This company has already been discussed earlier and has belonged to the Example Income Portfolio since July. On Q4 2024, we decided to increase its stake.
On today´s edition we are discussing why & and take a closer look on technical analysis justifying re-entries. You may also review July´s edition from the link below:
Ode for Ore
Vale S.A. (“VALE”) is the largest producer of iron ore in the world, which is critical for the global steel industry. Iron ore plays an essential role in construction, infrastructure, automotive manufacturing, and on other fields of production.

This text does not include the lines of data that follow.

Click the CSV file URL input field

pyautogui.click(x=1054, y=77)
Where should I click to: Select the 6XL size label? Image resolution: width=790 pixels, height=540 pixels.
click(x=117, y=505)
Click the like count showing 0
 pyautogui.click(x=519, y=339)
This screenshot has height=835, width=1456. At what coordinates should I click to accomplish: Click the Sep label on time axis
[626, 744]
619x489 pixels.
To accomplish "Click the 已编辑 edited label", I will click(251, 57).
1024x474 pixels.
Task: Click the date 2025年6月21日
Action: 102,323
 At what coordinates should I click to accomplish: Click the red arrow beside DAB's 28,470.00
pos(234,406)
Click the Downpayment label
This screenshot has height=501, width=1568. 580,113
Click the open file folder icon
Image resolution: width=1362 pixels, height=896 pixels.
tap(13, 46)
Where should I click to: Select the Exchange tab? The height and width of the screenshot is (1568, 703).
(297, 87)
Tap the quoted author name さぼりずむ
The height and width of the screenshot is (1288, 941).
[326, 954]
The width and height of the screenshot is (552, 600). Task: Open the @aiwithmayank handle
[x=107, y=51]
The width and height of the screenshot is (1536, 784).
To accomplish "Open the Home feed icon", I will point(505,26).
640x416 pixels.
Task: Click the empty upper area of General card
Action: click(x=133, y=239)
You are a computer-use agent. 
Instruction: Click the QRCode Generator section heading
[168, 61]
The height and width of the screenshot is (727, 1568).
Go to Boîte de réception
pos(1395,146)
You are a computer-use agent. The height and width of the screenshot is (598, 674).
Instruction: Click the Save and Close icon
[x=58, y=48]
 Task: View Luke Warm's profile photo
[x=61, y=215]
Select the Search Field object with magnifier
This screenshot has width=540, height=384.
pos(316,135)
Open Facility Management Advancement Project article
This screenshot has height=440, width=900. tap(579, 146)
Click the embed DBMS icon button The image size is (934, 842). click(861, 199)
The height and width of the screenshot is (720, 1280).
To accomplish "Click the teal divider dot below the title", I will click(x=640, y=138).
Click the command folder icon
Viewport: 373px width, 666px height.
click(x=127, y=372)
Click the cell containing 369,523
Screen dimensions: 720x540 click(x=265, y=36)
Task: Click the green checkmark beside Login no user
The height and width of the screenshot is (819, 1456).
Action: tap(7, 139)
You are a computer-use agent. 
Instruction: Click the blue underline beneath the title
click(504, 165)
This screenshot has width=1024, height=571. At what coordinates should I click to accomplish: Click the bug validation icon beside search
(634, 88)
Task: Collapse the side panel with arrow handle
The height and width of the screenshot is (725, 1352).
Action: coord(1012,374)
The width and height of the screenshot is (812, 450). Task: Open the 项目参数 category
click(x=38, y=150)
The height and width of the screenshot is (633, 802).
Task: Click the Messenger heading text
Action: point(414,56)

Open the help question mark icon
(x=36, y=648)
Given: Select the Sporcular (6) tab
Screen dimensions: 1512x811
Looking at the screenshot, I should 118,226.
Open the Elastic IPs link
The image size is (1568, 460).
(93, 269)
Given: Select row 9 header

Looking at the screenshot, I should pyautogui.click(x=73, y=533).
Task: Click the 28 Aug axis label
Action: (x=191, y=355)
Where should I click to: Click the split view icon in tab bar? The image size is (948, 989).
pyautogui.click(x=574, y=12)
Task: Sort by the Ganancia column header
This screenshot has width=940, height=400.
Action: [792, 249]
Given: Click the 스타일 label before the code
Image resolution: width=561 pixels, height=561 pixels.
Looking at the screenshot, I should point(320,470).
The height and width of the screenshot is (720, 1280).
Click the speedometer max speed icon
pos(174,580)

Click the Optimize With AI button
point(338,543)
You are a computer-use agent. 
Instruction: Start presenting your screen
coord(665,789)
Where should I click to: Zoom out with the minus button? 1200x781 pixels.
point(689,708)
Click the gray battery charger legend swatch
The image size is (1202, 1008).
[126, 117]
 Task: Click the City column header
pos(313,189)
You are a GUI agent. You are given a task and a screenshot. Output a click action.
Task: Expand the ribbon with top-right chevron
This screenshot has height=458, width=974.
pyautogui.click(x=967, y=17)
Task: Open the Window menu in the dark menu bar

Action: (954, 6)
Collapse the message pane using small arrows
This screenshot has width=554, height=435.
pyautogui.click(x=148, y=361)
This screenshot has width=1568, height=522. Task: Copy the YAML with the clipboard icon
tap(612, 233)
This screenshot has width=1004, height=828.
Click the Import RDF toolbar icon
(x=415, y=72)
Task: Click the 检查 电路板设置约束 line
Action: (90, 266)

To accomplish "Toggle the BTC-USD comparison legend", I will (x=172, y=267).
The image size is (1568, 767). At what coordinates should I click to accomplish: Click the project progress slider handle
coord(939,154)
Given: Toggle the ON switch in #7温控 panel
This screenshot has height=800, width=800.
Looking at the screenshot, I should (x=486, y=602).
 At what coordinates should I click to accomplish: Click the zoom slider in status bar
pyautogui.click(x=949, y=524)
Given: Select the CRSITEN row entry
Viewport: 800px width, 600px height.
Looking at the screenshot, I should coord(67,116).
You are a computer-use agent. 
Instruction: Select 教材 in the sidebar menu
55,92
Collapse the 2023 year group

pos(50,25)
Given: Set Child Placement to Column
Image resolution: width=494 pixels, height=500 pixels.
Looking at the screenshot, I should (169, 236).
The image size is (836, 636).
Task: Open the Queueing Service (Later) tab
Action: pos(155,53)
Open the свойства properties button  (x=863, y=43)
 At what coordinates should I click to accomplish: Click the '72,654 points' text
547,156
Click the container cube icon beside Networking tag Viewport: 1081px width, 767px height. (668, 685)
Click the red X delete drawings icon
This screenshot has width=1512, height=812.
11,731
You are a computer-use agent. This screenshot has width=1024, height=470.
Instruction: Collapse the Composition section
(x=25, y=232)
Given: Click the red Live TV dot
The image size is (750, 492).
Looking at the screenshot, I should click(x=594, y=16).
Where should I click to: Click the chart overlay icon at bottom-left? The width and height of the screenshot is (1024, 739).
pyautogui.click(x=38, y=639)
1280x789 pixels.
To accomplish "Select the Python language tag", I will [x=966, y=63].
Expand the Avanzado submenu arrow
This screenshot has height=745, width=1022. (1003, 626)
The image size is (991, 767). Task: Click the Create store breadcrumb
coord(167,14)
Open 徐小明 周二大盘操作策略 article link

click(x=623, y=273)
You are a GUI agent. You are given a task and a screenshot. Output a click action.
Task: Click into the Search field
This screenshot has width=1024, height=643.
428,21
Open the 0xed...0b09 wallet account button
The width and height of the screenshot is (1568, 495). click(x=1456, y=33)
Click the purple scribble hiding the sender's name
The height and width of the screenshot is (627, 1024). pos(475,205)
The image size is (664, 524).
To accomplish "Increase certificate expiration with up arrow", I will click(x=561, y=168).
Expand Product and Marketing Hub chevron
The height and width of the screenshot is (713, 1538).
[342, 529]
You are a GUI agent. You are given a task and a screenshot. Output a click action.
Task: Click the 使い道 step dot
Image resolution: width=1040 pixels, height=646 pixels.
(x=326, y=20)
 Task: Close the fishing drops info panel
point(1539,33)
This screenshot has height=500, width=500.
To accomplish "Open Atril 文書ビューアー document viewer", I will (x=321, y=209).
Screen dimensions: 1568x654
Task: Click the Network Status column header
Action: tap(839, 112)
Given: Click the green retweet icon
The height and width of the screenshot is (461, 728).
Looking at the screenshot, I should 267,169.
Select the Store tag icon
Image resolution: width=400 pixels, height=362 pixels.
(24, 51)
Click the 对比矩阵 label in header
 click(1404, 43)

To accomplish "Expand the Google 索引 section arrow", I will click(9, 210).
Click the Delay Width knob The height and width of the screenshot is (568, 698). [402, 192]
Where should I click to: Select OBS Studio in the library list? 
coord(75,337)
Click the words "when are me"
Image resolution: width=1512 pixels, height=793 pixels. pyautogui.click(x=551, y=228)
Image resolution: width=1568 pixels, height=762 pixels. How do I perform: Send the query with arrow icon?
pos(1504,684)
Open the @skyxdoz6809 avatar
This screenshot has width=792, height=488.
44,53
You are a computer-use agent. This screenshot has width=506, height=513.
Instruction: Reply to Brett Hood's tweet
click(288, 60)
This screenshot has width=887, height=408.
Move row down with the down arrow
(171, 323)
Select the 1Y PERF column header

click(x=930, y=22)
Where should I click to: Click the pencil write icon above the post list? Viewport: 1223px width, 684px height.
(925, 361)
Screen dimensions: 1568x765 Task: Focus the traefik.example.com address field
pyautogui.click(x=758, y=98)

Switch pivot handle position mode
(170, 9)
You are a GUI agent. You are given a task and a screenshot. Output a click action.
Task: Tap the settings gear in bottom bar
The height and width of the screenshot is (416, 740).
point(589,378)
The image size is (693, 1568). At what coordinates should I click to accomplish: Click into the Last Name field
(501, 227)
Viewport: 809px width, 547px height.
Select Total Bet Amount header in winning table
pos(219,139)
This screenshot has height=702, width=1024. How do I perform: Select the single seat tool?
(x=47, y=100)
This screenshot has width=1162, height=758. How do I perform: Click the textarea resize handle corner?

On average, Vale produces over 300 million tons of iron ore annually, with its key operations located in Brazil, including the renowned Carajás Mine —one of the richest iron ore mines globally.1
In addition to iron ore, Vale belongs to top global producers of nickel and copper. As demand for electric vehicles (EVs) grows, so does the need for nickel, as they are key elements for EV batteries. Vale is also well-positioned to benefit from continuous demand, and perhaps even increases in demand of, copper, a critical component for power generation, electronics, and industrial machinery.
Vale’s expansive mining operations span across several countries, including Brazil, Canada, Mozambique, and Indonesia. However, its revenue is still heavily reliant on iron ore and U.S. dollars, leaving Vale vulnerable to commodity price fluctuations.
Does Vale Have a MOAT?
Yes and No.
When considering whether to invest in Vale, it’s important to assess its competitive advantages. A moat helps companies maintain profitability by protecting them from competitors, strengthen market position, safeguard supply chains and generate more profits.
Vale has a strong position, but not invincible, and necessarily not a moat. Here’s why:
1. Market Share in Iron Ore
Vale is able to produce iron ore at a lower cost than many competitors. Carajás Mine further boosts its profitability, especially when demand for iron ore is high. Vale can often weather price fluctuations better than smaller competitors due to its size and cost structure.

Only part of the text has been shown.